(Data for this exercise)

○ ○ ○

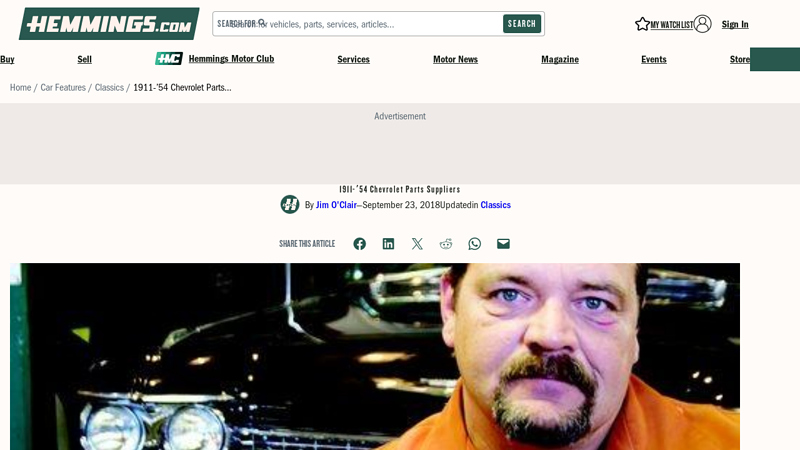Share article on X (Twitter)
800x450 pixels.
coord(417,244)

○ ○ ○

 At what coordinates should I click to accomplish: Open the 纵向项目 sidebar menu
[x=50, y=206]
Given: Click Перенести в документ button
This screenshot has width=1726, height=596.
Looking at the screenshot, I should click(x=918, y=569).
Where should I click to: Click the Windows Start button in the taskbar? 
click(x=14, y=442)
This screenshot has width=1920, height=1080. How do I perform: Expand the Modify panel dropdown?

○ ○ ○

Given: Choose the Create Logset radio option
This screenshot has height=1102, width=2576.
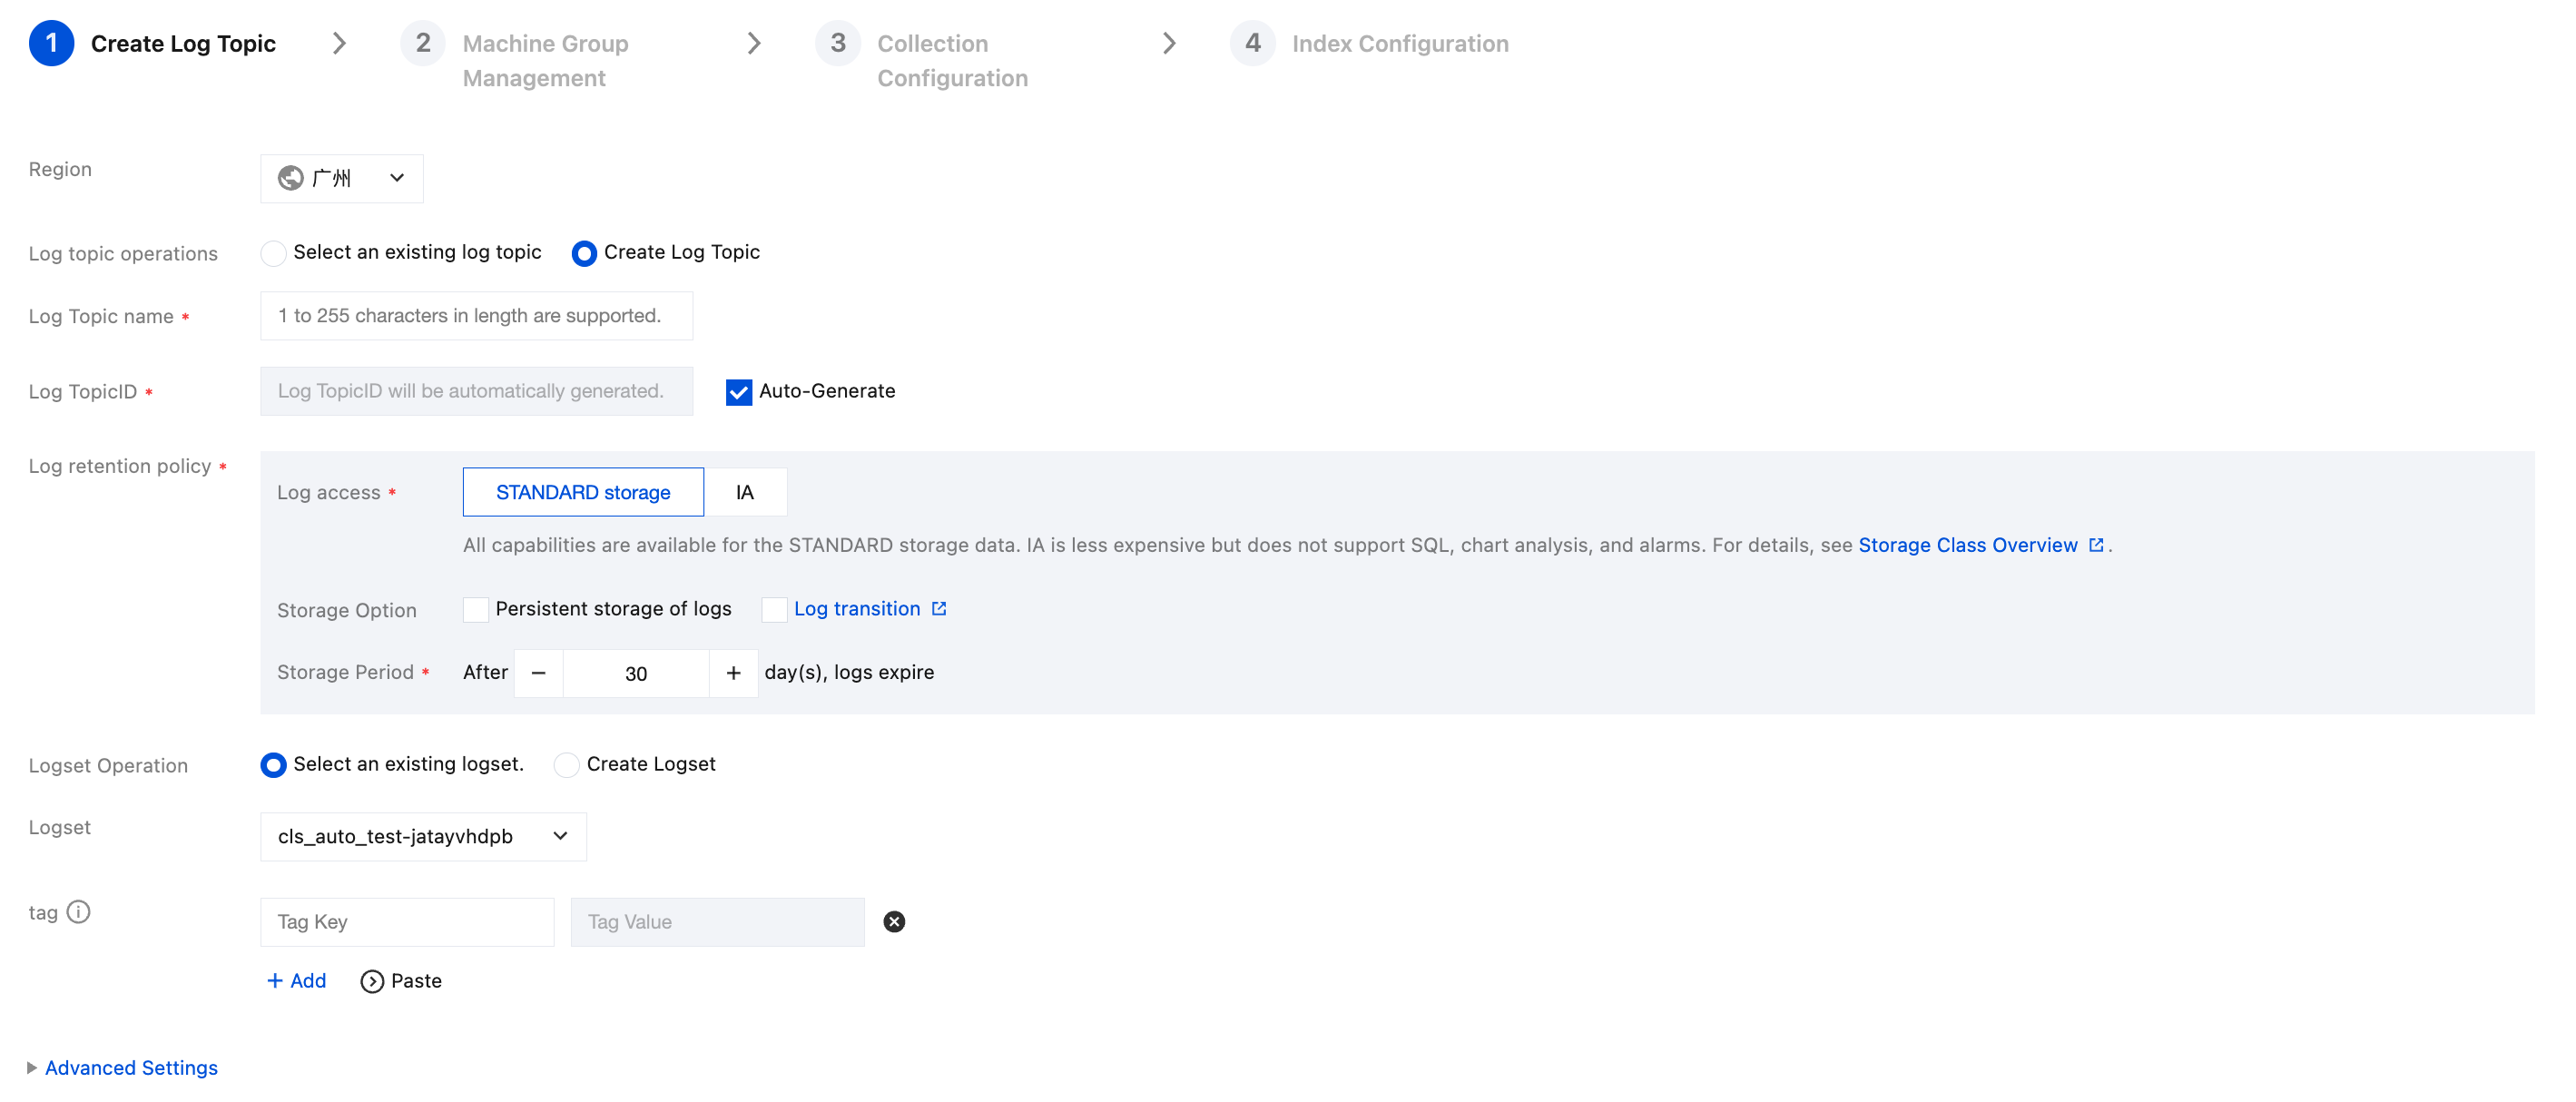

○ ○ ○

(What is asked) Copy the entries starting at the line containing "Given: Click Перенести в документ button" and stopping after the line containing "This screenshot has width=1920, height=1080.", reproducing each line as it appears.

(Result below)
Given: Click Перенести в документ button
This screenshot has width=1726, height=596.
Looking at the screenshot, I should click(x=918, y=569).
Where should I click to: Click the Windows Start button in the taskbar? 
click(x=14, y=442)
This screenshot has width=1920, height=1080. How do I perform: Expand the Modify panel dropdown?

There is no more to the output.